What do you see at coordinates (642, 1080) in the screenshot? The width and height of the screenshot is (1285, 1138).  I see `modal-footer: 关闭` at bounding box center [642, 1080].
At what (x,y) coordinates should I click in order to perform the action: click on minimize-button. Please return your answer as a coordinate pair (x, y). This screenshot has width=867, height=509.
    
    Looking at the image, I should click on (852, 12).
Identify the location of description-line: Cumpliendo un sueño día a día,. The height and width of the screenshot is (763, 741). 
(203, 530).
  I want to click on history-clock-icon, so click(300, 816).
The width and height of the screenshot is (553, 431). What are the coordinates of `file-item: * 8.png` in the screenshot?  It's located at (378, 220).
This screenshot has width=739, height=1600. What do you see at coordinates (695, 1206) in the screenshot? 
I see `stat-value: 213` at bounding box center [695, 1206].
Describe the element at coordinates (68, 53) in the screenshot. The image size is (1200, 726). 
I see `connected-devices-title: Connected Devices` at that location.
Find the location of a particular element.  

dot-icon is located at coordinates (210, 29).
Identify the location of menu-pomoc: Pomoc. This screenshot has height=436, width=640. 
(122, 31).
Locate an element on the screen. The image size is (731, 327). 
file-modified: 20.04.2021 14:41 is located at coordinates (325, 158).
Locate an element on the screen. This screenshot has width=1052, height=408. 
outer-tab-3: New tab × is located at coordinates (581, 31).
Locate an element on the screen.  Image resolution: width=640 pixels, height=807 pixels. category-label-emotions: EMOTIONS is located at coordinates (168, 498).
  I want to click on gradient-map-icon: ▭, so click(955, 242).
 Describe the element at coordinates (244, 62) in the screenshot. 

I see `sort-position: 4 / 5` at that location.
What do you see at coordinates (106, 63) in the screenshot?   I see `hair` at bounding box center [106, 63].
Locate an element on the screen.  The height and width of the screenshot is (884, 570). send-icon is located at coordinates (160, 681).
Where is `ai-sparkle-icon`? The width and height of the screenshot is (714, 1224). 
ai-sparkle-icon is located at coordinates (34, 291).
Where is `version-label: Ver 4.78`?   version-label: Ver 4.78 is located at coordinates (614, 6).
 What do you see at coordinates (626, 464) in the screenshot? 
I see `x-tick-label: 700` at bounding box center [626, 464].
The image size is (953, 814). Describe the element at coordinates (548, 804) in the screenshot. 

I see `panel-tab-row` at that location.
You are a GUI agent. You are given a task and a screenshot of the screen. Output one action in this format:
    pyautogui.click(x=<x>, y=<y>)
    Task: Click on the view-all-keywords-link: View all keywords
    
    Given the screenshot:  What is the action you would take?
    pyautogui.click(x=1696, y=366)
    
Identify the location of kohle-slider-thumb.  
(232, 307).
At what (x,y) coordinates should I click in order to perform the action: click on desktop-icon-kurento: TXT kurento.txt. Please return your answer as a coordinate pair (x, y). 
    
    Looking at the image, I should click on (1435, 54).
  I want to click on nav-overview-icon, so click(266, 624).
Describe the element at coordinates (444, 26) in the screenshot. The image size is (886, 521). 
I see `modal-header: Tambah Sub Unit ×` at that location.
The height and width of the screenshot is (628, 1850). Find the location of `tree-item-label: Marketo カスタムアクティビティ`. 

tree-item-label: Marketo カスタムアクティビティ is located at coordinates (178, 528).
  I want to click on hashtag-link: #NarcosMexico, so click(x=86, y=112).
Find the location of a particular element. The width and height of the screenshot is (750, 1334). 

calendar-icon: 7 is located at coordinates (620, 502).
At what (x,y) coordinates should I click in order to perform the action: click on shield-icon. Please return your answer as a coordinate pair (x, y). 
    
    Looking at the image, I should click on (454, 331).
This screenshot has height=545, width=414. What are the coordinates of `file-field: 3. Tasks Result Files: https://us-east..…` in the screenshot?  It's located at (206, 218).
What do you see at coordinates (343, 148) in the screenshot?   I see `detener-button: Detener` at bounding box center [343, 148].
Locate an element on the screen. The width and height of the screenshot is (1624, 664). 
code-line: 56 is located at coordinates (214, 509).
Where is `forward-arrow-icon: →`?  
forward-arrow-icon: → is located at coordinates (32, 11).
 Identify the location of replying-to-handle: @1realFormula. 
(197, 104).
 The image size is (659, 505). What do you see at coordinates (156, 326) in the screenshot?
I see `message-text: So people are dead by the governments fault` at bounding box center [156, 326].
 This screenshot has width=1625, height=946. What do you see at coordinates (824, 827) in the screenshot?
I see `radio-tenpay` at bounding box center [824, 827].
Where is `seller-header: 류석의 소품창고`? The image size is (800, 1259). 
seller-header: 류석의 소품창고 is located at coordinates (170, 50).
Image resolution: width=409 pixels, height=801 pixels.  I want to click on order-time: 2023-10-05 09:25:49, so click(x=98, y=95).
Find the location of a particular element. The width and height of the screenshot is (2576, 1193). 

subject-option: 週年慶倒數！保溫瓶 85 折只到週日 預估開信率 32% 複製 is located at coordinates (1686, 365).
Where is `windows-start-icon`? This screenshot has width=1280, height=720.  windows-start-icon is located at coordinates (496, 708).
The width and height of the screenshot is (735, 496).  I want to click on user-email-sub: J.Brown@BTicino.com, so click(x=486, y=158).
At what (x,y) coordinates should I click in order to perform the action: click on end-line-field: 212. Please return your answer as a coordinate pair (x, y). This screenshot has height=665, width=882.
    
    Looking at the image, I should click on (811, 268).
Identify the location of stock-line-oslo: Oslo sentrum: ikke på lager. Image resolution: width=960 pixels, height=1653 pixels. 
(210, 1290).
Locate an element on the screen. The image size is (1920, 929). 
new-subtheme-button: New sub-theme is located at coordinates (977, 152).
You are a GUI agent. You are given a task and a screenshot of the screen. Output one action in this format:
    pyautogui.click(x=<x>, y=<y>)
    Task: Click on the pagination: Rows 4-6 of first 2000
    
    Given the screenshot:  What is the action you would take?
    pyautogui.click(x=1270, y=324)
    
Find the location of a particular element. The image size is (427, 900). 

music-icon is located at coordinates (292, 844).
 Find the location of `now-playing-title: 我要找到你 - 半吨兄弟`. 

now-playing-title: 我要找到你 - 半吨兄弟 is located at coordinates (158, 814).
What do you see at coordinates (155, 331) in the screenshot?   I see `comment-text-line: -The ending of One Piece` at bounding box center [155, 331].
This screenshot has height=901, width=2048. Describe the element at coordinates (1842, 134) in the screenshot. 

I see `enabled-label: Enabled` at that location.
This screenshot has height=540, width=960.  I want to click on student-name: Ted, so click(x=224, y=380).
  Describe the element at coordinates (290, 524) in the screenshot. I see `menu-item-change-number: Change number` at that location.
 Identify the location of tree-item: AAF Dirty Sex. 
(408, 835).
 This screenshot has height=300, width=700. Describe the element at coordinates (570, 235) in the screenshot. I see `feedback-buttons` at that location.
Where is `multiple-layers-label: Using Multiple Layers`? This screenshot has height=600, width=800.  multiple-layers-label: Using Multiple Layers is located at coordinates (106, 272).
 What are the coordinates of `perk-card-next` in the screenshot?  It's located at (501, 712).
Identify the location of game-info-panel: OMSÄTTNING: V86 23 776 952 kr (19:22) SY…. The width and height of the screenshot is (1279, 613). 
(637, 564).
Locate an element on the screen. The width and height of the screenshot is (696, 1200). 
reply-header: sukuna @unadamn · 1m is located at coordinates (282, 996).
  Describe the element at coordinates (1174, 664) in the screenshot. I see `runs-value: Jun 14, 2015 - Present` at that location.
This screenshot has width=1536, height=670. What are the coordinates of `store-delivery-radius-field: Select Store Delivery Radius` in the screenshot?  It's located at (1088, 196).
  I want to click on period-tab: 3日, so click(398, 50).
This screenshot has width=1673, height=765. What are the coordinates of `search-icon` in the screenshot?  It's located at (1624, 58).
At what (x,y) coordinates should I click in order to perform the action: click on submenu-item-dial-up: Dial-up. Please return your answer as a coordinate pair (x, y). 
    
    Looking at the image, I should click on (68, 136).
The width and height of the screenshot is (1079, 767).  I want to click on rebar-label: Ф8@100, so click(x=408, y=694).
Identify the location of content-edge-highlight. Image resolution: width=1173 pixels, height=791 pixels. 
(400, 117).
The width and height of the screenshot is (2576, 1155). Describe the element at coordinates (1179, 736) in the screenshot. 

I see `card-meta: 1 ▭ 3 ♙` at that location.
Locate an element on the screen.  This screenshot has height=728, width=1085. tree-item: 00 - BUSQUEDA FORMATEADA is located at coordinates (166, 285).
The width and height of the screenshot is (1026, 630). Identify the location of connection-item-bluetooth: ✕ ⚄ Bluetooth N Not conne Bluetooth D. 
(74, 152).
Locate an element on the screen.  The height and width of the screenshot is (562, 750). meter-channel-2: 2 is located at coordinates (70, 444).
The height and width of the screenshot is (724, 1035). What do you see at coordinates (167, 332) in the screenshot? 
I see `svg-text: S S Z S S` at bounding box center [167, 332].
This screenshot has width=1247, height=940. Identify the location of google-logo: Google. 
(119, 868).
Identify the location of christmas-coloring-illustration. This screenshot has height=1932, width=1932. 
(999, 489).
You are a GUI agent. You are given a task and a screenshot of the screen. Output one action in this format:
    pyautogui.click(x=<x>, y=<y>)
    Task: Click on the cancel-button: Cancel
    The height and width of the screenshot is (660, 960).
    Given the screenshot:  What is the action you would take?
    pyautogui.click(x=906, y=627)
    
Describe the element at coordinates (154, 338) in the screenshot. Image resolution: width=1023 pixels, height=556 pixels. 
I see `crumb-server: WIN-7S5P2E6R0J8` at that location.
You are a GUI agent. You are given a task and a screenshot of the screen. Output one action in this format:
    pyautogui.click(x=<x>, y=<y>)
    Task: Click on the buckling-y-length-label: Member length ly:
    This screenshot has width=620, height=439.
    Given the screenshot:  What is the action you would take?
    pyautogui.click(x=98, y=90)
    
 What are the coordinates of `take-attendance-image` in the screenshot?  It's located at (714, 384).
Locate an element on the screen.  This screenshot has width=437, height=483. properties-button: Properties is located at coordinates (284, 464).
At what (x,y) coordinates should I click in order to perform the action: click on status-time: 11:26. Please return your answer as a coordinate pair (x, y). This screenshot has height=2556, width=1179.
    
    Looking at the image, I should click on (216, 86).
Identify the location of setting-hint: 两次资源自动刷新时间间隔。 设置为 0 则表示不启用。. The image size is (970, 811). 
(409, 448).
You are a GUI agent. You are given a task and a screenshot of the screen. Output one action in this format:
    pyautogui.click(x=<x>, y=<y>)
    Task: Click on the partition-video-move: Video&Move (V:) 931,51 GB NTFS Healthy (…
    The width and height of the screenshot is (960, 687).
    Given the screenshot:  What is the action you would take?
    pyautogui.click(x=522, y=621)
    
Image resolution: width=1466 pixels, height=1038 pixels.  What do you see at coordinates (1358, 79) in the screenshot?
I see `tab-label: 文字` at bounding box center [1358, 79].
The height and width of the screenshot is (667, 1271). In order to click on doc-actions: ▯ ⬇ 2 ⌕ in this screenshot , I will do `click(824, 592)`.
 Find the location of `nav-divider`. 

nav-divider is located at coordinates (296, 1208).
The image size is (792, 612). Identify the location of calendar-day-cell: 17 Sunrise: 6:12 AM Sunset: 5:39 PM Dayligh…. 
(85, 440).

************

- **TASK OBJECTIVE**: Please rewrite the listing from its start through the line containing "Looking at the image, I should click on (852, 12).", swapping "minimize-button" for "close-button" and keeping everything else the same. Give only those lines.

- **RESPONSE TO THE EXERCISE**:
What do you see at coordinates (642, 1080) in the screenshot? The width and height of the screenshot is (1285, 1138).  I see `modal-footer: 关闭` at bounding box center [642, 1080].
At what (x,y) coordinates should I click in order to perform the action: click on close-button. Please return your answer as a coordinate pair (x, y). This screenshot has width=867, height=509.
    
    Looking at the image, I should click on (852, 12).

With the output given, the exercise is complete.